Presbyterian Hospital in downtown Albuquerque has resolved shortages of eye protection but face masks and N95 respirators continue to be rationed, employees said.
An April 3 memo to staff at all Presbyterian facilities allows employees to wear "procedural" face masks throughout the day and for clinical staff to replace or upgrade to more protective N95 respirators "as patient care needs and isolation status require."
Salvon-Harman confirmed Thursday that remains the hospital's policy. (He explained that unlike "surgical" masks, which have string ties, procedural masks have elastic bands and are more readily obtained.) Visitors who arrive at the hospital without masks are now also provided a procedural mask, he said.
However, N95s are frequently "brown-bagged" in paper lunch sacks between encounters with COVID-19 patients, Salvon-Harman and employees said — a CDC-recommended COVID-era shortages-related rationing strategy widely used at hospitals across the nation. (The decision of whether or not to bag masks between patient encounters is left to clinicians' discretion, Salvon-Harman said.)
One employee questioned the safety of the practice. The idea is to orient the N95 such that the contaminated outer surface of the respirator always touches the same interior surface of the bag.
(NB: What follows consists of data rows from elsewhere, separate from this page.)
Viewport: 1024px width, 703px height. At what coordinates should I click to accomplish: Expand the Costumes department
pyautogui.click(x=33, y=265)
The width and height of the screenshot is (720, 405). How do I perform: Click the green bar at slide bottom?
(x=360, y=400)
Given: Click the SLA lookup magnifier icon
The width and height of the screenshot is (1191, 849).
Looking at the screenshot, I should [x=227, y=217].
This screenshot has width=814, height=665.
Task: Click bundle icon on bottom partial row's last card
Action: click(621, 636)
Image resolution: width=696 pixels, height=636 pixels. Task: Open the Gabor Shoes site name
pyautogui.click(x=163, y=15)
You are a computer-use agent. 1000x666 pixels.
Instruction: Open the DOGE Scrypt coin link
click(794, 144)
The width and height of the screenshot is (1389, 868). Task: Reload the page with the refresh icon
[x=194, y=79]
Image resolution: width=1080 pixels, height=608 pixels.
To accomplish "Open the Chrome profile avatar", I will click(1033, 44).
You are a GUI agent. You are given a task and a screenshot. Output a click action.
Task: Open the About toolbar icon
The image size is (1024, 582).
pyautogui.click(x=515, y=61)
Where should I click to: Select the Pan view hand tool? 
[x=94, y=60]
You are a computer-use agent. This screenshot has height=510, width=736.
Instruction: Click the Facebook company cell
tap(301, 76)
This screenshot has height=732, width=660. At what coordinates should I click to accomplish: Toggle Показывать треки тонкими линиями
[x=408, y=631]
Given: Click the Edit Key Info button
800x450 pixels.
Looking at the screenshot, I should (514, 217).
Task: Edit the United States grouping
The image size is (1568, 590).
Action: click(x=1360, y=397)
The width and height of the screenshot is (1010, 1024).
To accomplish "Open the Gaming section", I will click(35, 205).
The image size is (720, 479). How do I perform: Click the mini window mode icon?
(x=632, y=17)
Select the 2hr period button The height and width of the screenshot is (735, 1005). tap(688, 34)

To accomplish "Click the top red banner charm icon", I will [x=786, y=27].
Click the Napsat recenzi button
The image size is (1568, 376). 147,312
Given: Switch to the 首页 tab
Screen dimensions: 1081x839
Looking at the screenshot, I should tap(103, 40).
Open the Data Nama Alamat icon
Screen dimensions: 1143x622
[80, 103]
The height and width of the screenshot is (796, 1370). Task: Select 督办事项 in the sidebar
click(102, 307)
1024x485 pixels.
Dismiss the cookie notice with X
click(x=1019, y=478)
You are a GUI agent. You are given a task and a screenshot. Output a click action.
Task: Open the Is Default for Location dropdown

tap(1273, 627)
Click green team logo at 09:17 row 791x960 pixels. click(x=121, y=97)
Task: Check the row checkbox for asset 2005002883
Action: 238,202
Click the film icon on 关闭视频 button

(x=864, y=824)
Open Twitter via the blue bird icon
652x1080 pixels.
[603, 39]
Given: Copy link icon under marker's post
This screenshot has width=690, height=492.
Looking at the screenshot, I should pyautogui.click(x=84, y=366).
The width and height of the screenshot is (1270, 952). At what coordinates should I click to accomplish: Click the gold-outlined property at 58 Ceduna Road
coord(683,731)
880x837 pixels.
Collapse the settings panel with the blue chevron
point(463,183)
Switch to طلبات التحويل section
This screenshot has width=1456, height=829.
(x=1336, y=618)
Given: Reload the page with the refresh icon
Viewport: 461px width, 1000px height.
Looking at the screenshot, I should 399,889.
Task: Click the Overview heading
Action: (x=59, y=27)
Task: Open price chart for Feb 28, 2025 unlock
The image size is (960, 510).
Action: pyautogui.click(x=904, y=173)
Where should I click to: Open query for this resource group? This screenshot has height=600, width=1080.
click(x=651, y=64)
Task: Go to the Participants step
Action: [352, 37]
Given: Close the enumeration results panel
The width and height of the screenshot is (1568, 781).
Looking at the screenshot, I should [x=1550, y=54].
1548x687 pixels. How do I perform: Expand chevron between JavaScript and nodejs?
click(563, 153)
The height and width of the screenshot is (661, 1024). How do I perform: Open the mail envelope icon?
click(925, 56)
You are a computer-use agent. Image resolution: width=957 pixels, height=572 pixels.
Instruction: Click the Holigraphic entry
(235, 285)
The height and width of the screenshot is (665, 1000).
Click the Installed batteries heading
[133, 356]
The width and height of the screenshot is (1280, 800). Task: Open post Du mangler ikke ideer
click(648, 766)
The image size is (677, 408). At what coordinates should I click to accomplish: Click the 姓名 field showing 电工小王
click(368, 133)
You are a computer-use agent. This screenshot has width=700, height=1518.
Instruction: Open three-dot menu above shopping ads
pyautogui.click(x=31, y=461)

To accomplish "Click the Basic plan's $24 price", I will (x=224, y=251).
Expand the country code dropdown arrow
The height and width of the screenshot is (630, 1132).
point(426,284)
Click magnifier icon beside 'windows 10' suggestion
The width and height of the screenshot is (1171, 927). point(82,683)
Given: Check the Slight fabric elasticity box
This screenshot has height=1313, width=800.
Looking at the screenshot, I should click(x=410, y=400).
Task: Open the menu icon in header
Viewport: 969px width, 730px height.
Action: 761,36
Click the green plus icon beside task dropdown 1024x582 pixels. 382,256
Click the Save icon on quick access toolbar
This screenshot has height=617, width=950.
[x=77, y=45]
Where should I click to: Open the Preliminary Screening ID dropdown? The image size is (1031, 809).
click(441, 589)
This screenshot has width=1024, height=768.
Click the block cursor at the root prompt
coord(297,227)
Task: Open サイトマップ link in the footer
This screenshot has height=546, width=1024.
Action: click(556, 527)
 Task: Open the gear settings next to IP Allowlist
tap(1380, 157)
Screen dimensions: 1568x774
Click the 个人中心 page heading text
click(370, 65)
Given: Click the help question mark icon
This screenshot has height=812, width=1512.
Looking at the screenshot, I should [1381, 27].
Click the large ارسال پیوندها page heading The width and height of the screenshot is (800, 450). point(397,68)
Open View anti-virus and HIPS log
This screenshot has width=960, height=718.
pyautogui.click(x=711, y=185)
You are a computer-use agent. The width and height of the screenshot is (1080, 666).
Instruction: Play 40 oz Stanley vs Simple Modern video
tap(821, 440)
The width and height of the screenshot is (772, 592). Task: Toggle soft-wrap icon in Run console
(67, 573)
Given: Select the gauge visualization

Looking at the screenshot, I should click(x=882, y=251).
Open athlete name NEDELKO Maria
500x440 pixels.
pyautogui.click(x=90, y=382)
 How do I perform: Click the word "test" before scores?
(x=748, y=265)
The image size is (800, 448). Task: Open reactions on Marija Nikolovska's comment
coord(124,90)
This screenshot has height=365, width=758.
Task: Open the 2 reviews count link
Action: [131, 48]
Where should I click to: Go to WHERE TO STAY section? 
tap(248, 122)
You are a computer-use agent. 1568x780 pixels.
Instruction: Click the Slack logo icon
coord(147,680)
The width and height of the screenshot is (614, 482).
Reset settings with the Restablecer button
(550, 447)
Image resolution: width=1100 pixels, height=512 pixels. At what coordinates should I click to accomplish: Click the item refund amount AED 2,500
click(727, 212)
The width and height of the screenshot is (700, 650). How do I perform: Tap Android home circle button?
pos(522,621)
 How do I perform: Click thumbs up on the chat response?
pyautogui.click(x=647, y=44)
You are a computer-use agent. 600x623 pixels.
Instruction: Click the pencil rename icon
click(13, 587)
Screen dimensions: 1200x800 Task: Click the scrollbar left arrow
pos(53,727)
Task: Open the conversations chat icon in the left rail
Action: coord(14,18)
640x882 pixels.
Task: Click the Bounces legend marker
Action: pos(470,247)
But "the bag interior is contaminated and in practice, nurses reuse the same bags to store their N95s between use with multiple patients," that employee noted.
Salvon-Harman said paper bags do not retain moisture to the same degree as plastic bags but acknowledged that he knew of no research specifically showing that paper bagging is safe and effective.
N95 respirators are designed for one-time use only. However, Salvon-Harman noted recent research showing that N95s can be safely decontaminated for reuse and that their elastic bands do not become less effective with decontamination.
Workers also worried about wearing the same protective gear while caring for different patients.
Unlike the main COVID-19 intensive care unit at the Albuquerque Presbyterian Hospital, health care workers in other units must care for a mix of patients during each shift – both those with suspected or confirmed COVID-19 and patients who do not have the disease.
Moving from COVID-19 patients to other patients while wearing the same masks and other gear could put patients at risk of cross-contamination and infection, two employees said.
Salvon-Harmon, however, said that workers would change between such patients. If workers are treating COVID confirmed or suspected patients, he said, "and then went to provide care to a non PUI [person under investigation], non Covid, confirmed patient, they would change out their PPE."
It's unclear how workers–who have been charged with conserving their equipment–would know to change between patients who arrive at the hospital without a diagnosis, however.
When people first come to the Presbyterian Hospital ER in Albuquerque, workers can't immediately determine whether arriving patients' respiratory symptoms are caused by COVID-19 or other diseases, like asthma, chronic obstructive pulmonary disorder (COPD) or congestive heart failure, which can cause breathing problems. But all patients with respiratory symptoms are assessed in the same area.
"It's difficult to know before a patient arrives if they are highly suspected of having COVID-19," a Presbyterian Hospital employee explained. "We need to see their lab work, their chest x-rays and other diagnostics. Unfortunately, this means individuals with non-COVID-related asthma exacerbations, COPD, and congestive heart failure have been cared for by the same staff as those with known COVID-19."
People with moderate to severe asthma have a higher risk of becoming "very sick" from COVID-19, according to a U.S. Centers for Disease Control and Prevention website. People with asthma, diabetes or heart disease are more likely to become severely ill or to die of COVID-19, according to the World Health Organization.